Supplied records>
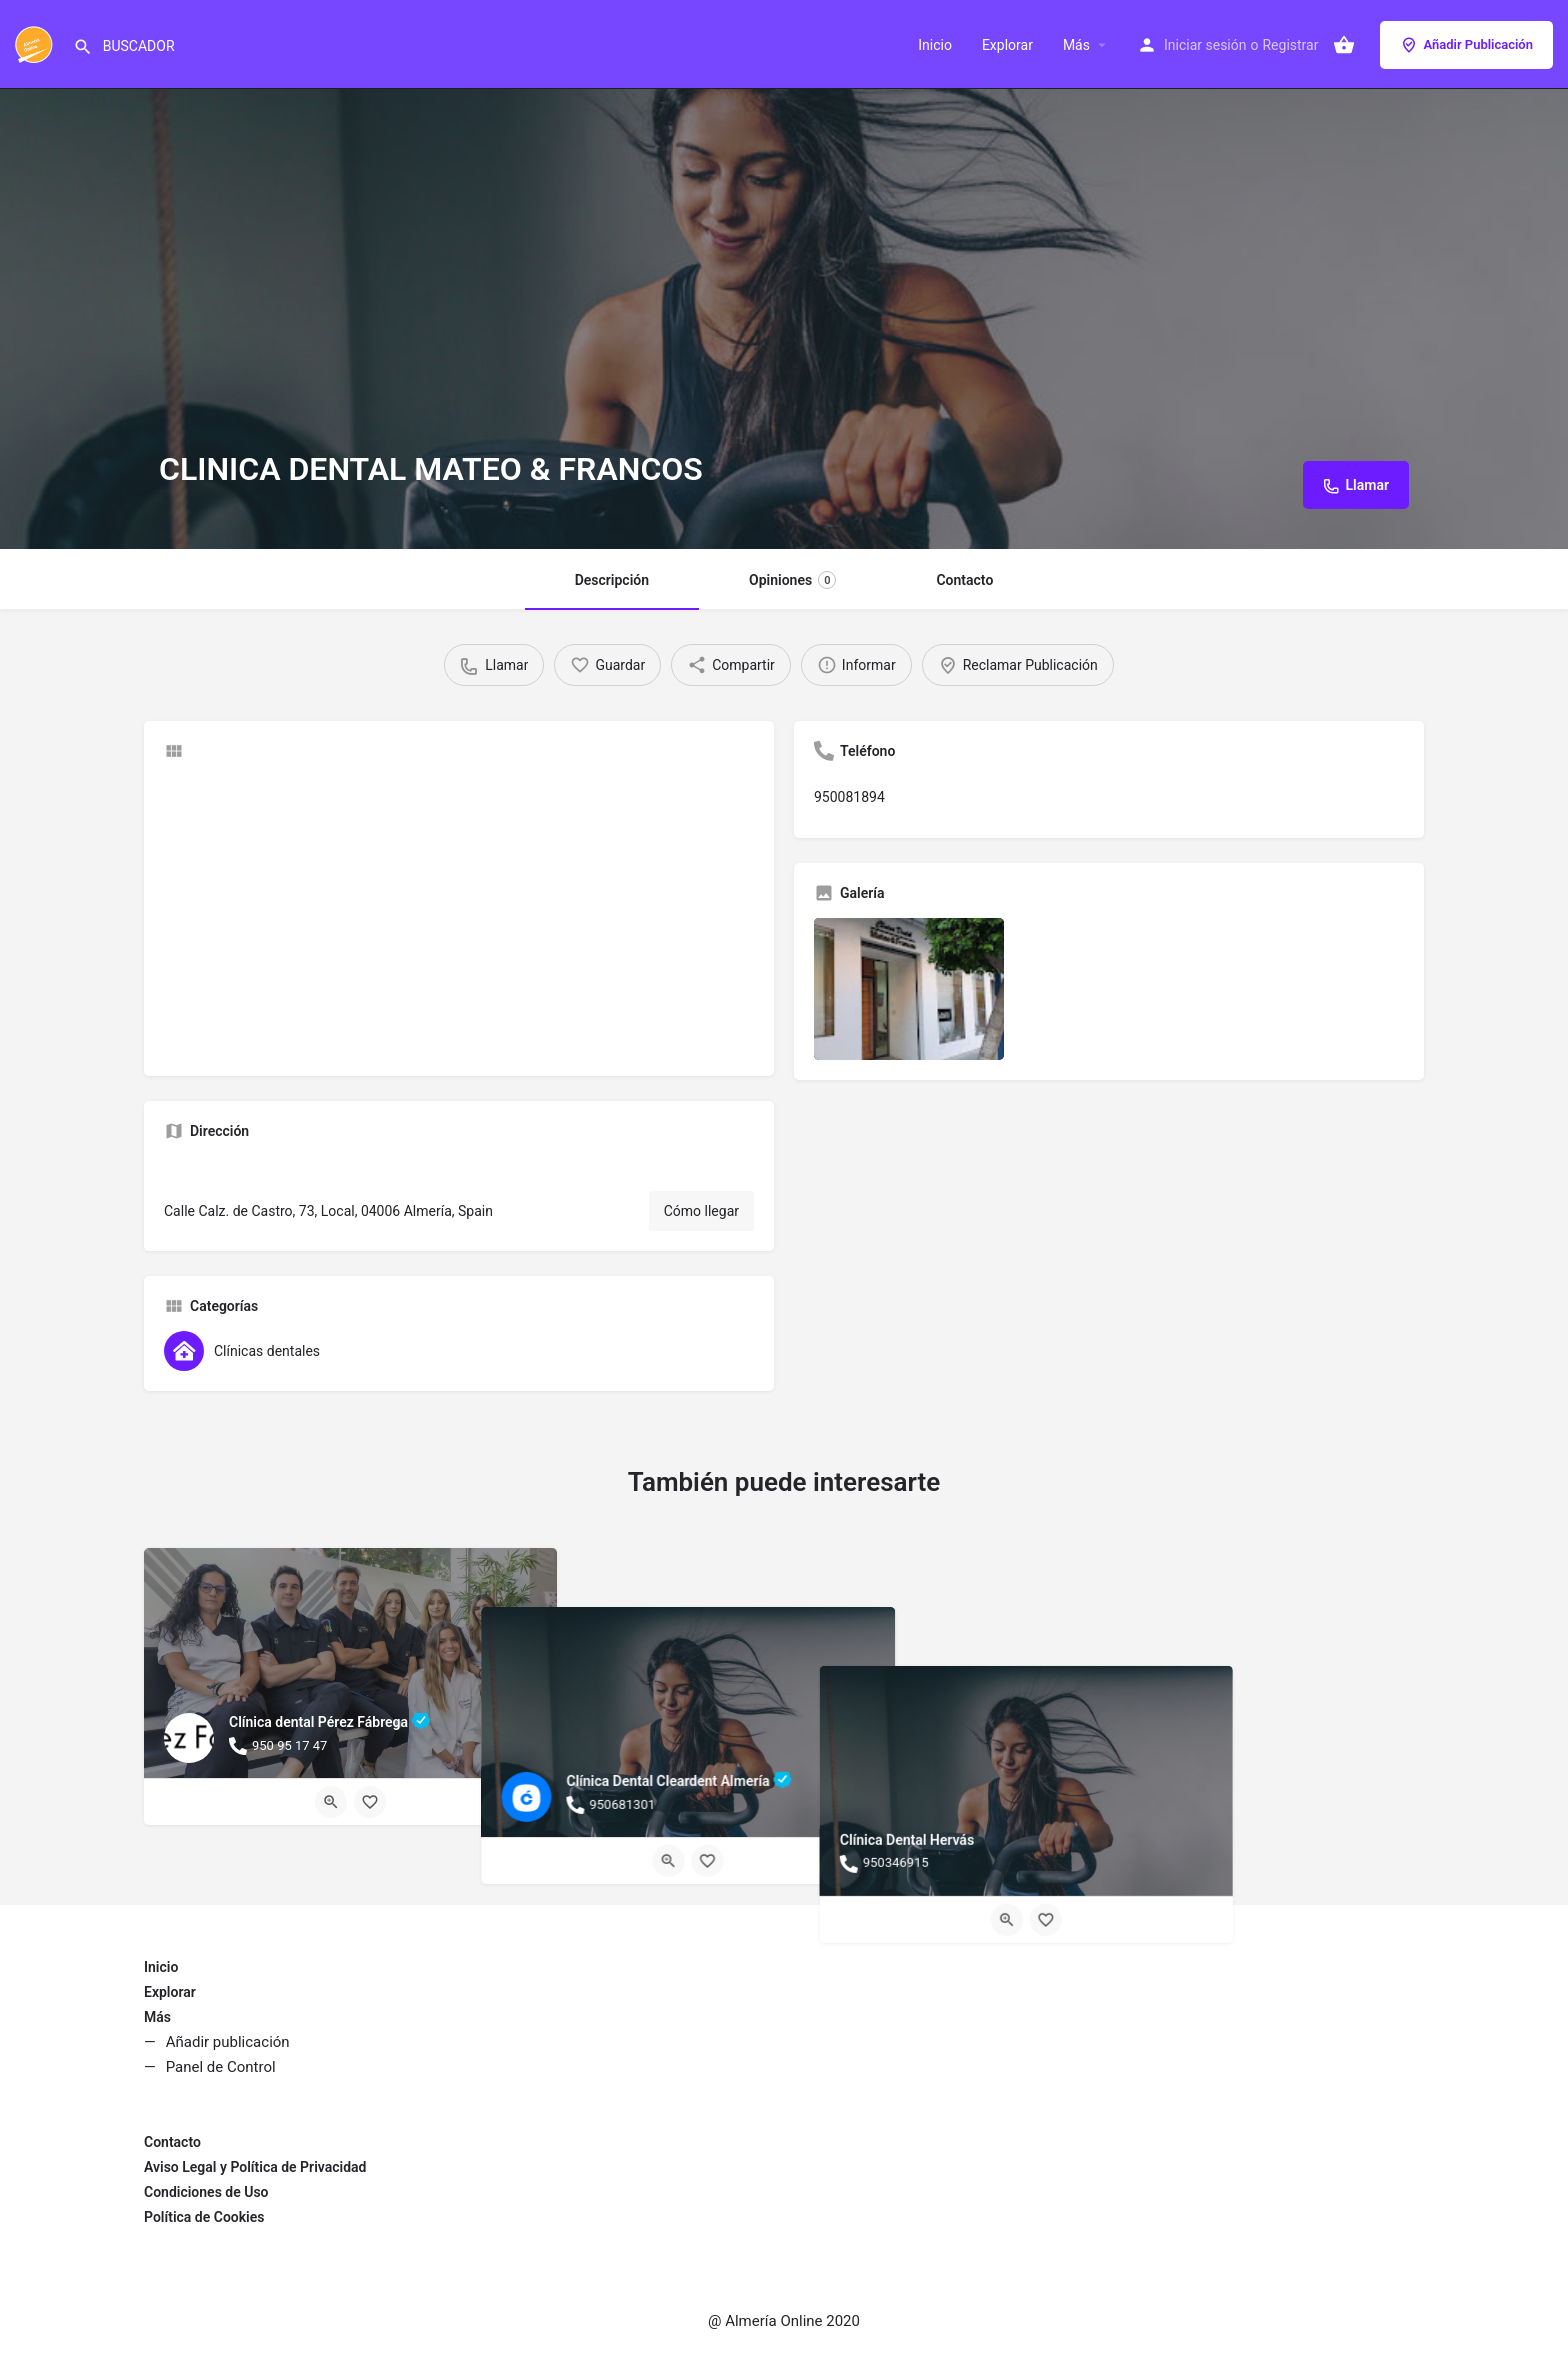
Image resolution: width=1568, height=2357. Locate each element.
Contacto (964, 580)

--

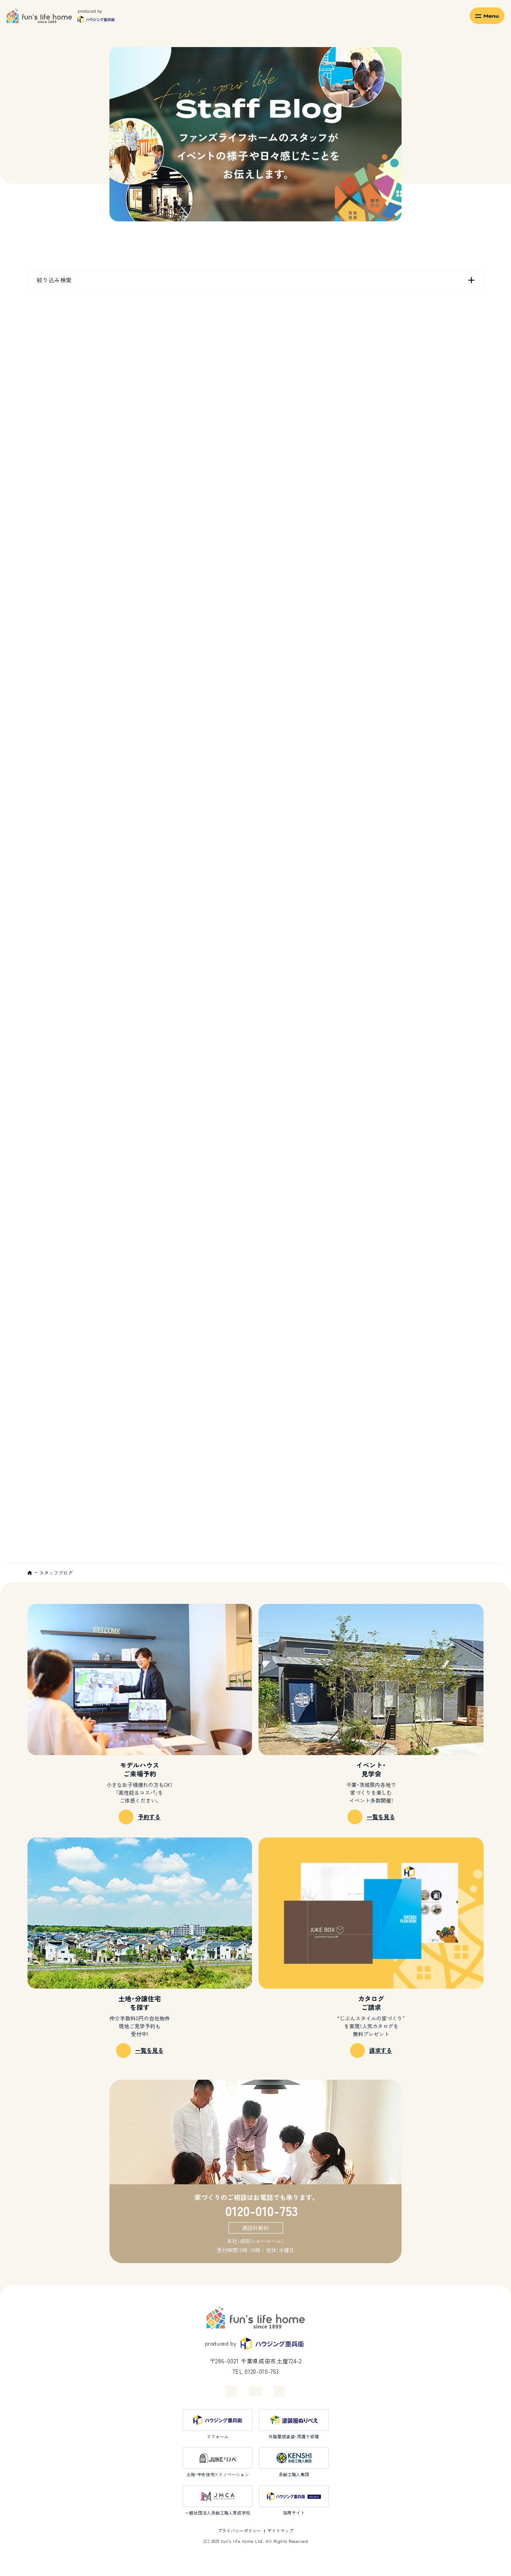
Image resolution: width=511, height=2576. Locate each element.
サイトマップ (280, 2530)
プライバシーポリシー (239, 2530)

--

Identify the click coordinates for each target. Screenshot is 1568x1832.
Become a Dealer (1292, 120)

Directive> Please reproduce the records from the line that contains "Image resolution: width=1568, height=2357." through the line that contains "Contacto (964, 580)", including both of those lines, with every character unchanged.

Final answer>
Image resolution: width=1568, height=2357. Locate each element.
Contacto (964, 580)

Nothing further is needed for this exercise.